■ **Exercise**
Continue the passage about the rainfall model for air dose rates in Fukushima, starting after its last sentence.

■ **Text passage**
** START **
A model explaining the changes in air radiation dose rate due to rainfall
The 2011 Fukushima Dai-ichi Nuclear Power Plant accident caused the release and deposition of radionuclides, resulting in an increase in air dose rates in the forests of Fukushima Prefecture. Despite the steady long-term reduction in air dose rates because of physical attenuation and decontamination, temporary changes, such as a decrease in air dose rates after rainfall and an increase during dry weather, were observed causing apprehension among local residents.
The post-rainfall decrease in air dose rates is presumably caused by the enhanced radiation shielding effect, owing to increased soil moisture content. However, to date, no research has quantified the effects of soil moisture on air dose rates.
Accordingly, this study developed a model for estimating the rainfall-induced variations in air dose rates based on the field observations of soil moisture content and air dose rates. Notably, this method enables estimation of air dose rates even when soil moisture data are absent.
Observations regarding air dose rates were conducted in two areas of the Fukushima Prefecture (Namie Town and Kawauchi Village).The findings are published in the journal Environmental Pollution.
** END **
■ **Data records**
** START **
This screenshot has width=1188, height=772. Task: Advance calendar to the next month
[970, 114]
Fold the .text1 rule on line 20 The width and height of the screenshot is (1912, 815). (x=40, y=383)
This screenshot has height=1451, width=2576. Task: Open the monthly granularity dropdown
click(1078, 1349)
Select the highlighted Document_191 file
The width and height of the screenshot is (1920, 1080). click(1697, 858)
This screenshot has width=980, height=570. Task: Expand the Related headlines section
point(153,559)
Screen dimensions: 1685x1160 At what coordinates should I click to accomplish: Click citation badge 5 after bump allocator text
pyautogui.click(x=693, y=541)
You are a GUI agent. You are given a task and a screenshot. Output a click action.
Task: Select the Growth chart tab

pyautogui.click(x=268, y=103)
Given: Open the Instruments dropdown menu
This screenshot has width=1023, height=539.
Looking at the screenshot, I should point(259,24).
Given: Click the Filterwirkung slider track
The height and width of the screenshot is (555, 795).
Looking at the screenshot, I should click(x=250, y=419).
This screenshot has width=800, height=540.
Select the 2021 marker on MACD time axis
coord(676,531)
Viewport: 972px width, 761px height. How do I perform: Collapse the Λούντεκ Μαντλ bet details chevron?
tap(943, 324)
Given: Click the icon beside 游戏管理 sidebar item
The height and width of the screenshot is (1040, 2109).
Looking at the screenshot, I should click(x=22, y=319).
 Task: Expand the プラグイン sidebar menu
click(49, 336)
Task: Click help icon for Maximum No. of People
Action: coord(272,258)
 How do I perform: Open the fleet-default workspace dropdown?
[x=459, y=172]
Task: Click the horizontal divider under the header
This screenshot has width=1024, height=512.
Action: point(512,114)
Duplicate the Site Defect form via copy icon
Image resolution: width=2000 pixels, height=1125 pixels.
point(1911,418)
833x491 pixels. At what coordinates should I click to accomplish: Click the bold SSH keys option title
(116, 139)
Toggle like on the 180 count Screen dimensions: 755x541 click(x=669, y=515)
** END **
■ **Response**
In Namie Town, the air dose rate decreased with increasing soil moisture. The variations in air dose rates could be explained by the amount of rainfall. Similarly, in Kawauchi Village, the soil moisture could be estimated based on the effective rainfall. Although the air dose rate exhibited considerable variations, the trend of fluctuation could be estimated.
This approach can aid in accurately quantifying the long-term decreasing trend of air dose rates by eliminating the effects of rainfall, thereby providing an accurate assessment of the environmental recovery of Fukushima.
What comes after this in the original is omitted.